E ci risiamo : il 25 novembre ormai da parecchi anni si rilancia il dramma della violenza contro le donne che è un fenomeno trasversale alle classi sociali e alle culture. In base ai dati statistici raccolti dall’Onu, una donna su cinque subisce nel corso della sua vita almeno un’episodio di violenza. Oltre il 75% delle violenze subite dalle donne nasce all’interno della famiglia a opera del marito, convivente, amante, fidanzato, partner o ex partner. Tra gli autori di violenza possono esserci anche genitori e altri congiunti che commettono violenza per questioni di genere, per esempio per obbligare le donne a matrimoni combinati, o perché queste non si sottomettono a comportamenti imposti dalla religione, dalla società, dalla morale famigliare, ecc.
In Italia e nel mondo la violenza colpisce una donna su tre e solo il 10% denuncia. La violenza si può manifestare come violenza fisica, psicologica, sessuale, economica, sociale. Ma abbiamo ben capito cosa significa? La violenza fisica comprende qualunque atto che ferisce, colpisce il corpo delle donne a mani nude o con oggetti. Quella psicologica comprende offese, ingiurie, denigrazioni, umiliazioni, intimidazioni, minacce, controllo, ecc. che pongono la donna in una situazione di paura, ansia, e hanno l’obiettivo di ottenerne la sottomissione. La violenza sessuale comprende qualunque contatto sessuale non desiderato e imposto alla donna, molestie, stupro. Viene spesso rimossa dalle donne quando è il partner a commetterla.
Le vittime non sempre reagiscono perché può accadere che in caso di aggressione si blocchino , si tratta di una forma di difesa perché temono ancora più cattiveria dell’aggressore in caso di reazione. E la violenza sociale comprende qualunque forma di isolamento per la vittima da una rete di contatti sociali, amicali e famigliari per aumentare il proprio potere e controllo sulla sua vita. Viene attuata con la minaccia o con la manipolazione ovvero colpevolizzando la vittima di non dedicarsi al partner o di tradirne la fiducia e l’amore.

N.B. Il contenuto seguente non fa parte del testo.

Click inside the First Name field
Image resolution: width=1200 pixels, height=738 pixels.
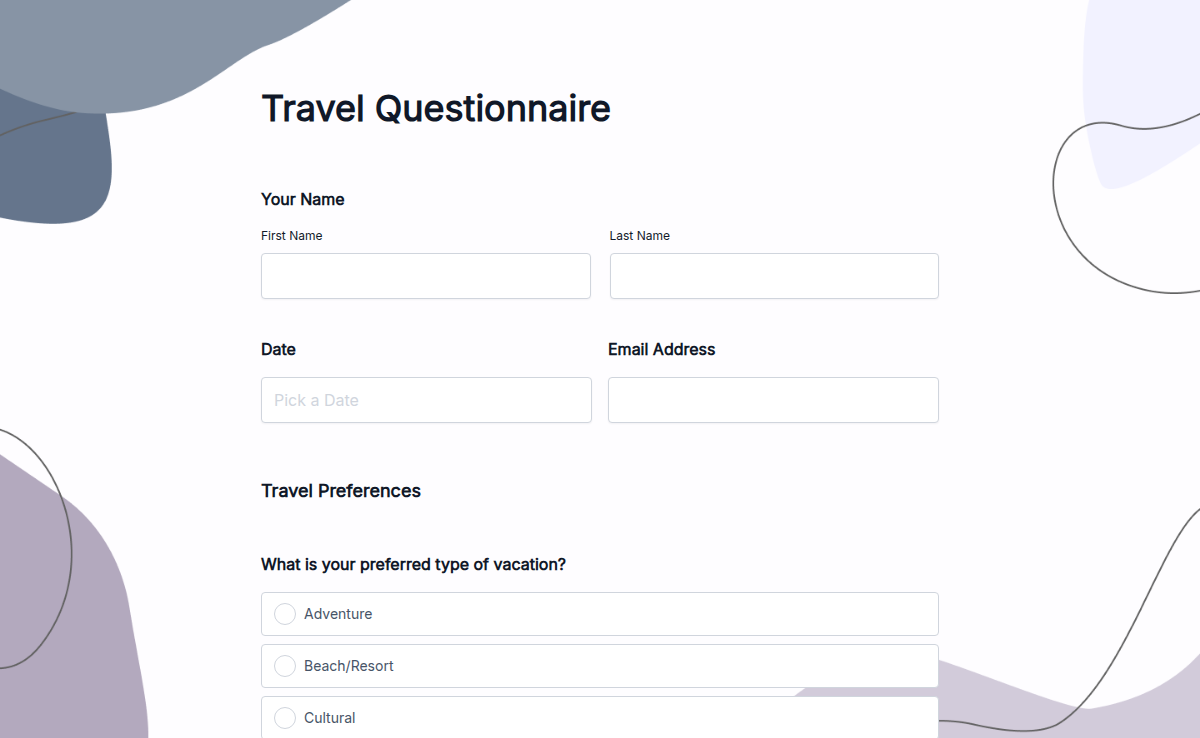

Poi c’è la violenza economica che comprende sottrazione e controllo dello stipendio o delle risorse economiche della donna, l’imposizione di debiti contratti sotto minaccia o inganno, abbandono economico. E allora non bastano le panchine e le scarpe rosse o i codici rossi con magari i bracciali che controllano il molestatore o a volte sempre di più l’assassino che poi non funzionano. Chi decide, chi comanda, deve investire seriamente per estirpare e contrastare questi delitti che aumentano vertiginosamente. Ci vogliono risorse serie e non per gli enti certificatori o gli incentivi per le aziende che comprano la cd certificazione, ma che poi non assumono donne (a quasi tre anni dalla certificazione non abbiamo uno straccio di monitoraggio dell’impatto sull’occupazione della certificazione di genere pagata con le risorse del Pnrr che doveva servire per aumentare l’occupazione femminile perché il lavoro libera le donne).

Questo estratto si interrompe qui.